As Canadians ponder a potential “green shift,” there is a village developing at the University of Manitoba that will address increasing concern about sustainability.

The Alternative Village doesn’t have many structures right now, but the evolving concept makes space available to study alternate forms of heating, power, building resources, waste management and more.

“Growing the village” was the theme of a “design day” held for engineers willing to think outside the box.

Home to a straw bale agricultural structure, the village also featured solar panels, a composter aimed at helping fishermen dispose of fish guts in a more environmentally friendly way, a small wind turbine and more.

Moderator Kris Dick, director of the village said they have turned this piece of land at the university into a designated “lab” to help them get around constantly applying for permits from the city.

With use of the land, and support from companies such as Manitoba Hydro, the engineering school will have more openings for internships.

“No more working at Subway or Tim’s to pay for your schooling,” Dick said.

The approximately 1.5 acres will be the future home of many structures each featuring different systems of building, heating and waste management.

“Our goal would be about nine students per year once the program gets going,” said Dick. And it won’t just be restricted to engineering students. He hopes to entice disciplines such as architecture and environmental studies.

Right now time spent at the village is time away from other important issues.

“What typically happens that those of us who are trying to make it work fit it in to our schedules,” he said. He hopes that will change as interest grows.

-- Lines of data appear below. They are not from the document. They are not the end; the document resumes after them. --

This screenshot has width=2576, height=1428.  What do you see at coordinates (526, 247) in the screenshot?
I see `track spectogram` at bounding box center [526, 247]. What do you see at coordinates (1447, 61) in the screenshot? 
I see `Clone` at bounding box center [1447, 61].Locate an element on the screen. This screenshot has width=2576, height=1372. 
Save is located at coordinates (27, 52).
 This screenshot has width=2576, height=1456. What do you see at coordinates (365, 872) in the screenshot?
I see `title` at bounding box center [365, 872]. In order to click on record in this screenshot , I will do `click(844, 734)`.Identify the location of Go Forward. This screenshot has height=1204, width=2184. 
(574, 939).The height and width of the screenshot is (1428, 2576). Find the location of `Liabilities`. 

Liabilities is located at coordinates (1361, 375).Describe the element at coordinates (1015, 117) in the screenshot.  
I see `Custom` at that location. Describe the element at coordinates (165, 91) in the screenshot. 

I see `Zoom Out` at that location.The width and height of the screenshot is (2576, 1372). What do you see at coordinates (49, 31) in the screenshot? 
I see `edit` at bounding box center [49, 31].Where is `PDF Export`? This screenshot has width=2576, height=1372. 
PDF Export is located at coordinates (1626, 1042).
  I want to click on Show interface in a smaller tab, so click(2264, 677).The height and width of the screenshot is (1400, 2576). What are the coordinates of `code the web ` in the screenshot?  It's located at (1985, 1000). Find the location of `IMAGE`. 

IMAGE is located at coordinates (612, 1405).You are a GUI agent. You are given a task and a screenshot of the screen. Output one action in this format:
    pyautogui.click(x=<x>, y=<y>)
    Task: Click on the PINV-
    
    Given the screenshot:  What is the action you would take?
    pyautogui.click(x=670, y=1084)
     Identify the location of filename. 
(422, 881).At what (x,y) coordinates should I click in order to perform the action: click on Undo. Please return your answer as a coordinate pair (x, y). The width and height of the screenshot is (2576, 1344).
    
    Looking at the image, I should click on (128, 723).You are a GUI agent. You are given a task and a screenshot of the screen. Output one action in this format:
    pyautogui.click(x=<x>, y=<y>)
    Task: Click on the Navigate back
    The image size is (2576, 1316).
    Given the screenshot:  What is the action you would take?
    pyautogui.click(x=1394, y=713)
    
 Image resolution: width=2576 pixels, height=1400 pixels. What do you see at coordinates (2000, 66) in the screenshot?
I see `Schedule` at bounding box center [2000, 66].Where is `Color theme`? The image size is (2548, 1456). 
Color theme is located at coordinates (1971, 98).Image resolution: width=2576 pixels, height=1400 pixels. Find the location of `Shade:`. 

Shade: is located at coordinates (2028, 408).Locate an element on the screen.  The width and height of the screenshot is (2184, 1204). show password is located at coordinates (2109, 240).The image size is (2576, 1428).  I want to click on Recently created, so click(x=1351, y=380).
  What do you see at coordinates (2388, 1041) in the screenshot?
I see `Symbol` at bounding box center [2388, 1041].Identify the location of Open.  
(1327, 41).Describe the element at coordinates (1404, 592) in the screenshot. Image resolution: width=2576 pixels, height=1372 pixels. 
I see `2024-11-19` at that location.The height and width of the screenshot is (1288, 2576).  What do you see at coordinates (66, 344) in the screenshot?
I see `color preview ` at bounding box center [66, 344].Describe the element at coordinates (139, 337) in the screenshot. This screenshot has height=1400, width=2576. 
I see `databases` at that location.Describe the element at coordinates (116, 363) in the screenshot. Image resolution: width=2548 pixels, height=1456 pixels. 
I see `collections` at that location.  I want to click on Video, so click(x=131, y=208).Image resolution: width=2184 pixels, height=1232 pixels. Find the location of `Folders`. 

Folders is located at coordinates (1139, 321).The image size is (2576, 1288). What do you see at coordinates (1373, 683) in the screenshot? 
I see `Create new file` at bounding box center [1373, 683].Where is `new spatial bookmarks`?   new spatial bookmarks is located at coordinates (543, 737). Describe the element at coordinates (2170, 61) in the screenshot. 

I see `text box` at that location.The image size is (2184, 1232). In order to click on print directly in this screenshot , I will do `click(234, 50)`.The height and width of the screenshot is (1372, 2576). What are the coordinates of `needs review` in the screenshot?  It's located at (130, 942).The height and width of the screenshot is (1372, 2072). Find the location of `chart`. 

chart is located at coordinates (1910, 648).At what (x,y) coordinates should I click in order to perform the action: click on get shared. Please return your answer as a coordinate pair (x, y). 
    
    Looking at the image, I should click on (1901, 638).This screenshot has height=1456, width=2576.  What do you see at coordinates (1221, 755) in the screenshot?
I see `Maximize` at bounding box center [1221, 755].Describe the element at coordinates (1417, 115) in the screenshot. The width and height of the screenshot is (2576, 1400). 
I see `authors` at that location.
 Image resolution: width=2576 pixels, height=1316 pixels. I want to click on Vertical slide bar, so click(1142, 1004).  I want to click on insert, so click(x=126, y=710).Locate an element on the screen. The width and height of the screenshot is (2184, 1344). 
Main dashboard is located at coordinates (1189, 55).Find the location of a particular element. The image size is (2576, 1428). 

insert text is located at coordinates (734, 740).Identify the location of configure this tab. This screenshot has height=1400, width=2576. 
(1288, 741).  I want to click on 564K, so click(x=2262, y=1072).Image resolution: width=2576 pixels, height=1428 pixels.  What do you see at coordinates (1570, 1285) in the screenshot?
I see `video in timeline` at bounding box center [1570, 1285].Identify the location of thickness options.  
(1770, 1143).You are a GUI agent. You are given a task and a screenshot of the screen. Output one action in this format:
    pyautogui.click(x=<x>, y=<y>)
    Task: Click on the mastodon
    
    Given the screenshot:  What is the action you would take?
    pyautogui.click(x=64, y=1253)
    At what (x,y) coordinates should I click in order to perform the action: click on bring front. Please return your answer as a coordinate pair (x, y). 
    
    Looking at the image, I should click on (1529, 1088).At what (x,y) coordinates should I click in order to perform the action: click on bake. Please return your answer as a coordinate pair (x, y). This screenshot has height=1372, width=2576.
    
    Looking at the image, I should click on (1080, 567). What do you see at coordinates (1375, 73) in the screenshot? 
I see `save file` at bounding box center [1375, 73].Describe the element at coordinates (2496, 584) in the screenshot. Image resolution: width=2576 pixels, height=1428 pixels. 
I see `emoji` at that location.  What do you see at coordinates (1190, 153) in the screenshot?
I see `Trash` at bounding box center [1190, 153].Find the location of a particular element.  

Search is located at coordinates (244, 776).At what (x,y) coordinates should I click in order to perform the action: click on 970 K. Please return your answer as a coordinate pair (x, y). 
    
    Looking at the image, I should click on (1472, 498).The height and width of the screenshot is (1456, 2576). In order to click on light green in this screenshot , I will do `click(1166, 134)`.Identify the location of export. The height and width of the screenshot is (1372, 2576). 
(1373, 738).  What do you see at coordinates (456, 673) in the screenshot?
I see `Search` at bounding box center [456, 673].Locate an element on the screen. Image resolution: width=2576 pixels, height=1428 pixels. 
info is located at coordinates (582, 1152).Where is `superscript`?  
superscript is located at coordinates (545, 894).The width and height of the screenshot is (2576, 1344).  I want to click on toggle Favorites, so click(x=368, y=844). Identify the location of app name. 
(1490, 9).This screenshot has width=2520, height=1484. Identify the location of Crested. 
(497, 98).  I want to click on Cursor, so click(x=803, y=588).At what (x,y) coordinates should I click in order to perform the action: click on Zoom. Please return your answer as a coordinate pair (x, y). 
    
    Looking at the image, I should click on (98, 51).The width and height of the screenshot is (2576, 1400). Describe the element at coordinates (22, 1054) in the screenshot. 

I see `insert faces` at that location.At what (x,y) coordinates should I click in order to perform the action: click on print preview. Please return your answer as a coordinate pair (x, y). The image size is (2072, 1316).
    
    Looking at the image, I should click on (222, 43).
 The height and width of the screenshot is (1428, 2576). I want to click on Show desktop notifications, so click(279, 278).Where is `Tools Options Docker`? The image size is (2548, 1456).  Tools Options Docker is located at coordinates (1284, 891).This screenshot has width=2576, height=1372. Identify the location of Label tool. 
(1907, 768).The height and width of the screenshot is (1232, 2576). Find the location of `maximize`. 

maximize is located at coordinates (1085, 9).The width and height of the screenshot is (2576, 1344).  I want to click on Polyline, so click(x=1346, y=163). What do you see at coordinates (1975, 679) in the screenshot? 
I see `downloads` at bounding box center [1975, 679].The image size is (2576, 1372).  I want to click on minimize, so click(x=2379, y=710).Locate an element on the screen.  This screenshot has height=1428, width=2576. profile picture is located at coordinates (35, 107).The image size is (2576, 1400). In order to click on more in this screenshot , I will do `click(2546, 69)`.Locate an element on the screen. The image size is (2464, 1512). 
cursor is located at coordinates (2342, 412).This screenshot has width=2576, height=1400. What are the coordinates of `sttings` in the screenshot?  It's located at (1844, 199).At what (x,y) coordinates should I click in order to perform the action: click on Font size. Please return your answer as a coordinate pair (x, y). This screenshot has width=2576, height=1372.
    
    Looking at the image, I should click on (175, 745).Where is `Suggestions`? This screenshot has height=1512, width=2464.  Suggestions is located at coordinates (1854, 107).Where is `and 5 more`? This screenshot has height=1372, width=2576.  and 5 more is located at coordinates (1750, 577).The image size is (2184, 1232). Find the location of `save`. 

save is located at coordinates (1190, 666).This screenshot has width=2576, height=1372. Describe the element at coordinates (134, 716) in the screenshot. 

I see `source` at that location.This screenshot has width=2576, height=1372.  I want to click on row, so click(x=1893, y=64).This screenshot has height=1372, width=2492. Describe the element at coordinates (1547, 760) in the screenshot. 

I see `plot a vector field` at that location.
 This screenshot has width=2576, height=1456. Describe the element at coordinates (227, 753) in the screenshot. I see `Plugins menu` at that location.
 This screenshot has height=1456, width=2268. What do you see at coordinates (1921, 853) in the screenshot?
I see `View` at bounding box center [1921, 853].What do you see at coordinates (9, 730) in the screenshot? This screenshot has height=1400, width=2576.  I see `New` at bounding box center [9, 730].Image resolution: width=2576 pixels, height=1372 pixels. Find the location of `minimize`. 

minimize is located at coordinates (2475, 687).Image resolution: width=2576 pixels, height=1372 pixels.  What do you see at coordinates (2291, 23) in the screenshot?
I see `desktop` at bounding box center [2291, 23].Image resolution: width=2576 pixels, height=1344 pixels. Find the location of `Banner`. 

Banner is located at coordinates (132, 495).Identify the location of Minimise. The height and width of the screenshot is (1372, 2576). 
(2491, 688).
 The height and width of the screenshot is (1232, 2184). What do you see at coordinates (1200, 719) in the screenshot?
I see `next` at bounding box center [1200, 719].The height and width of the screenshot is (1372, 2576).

Currently Manitoba Hydro supports research on the Evacuated Tube Solar Hot Water system that one of his students is developing. Two other companies are giving their support – HiQual Engineered Structures and Enersip Structural Insulated Panels.

In the future, Dick wants more time devoted to developing partnerships with other companies.

And high on the wish list is a tie-in to agricultural projects. Dick is very interested in working with farm groups looking for ways to enhance their business using their sustainable resources.

The focus of the event held on Sept. 20, 2008 was more “appliance” based as solar panel systems, and a vertical axis wind turbine were featured. The vertical axis wind turbine design is considered as an alternative which will work well in our climate and not be prone to “icing” problems. Dick said it is just one of what they hope will be many “made-in-

Manitoba solutions.”

Dick said interns would be able to document the process of the design, including important observations for further study.

Research would focus on biosystems. However, conventional building materials could still be used when examining different systems.

Tim Krahn, jokingly referred to as “mayor” of the village said it’s important to examine systems that are tried and true in more southern climates to ensure they would actually be able to withstand the harsh Prairie winters.

Dick said the 4,200-square-foot straw bale building already in the village is a researchable building. “You can do research in and on the building,” he said.

Rising fuel costs and increased concern for the environment have heightened the trend to create more sustainable living spaces. And biosystems are a popular alternative as they are made from “renewable” resources.

Tim and Janet Kroeker recently built their home of clay and straw and hosted a group of people wanting hands-on training in building these “econests.” They lent their expertise to the event.

The Kroekers built their nest just outside of Rosa. They are employing many innovative techniques to ensure adequate warmth in winter and nice cool temperatures in summer. They plan to use the sun for their energy requirements.

Dick said there is no reason for requirements to be modest. You can be off the grid and still have high speed Internet.

In fact, high speed Internet is an integral part of Kroeker’s bedding business. By using solar hot water and a propane stove their electricity demands should be minimized.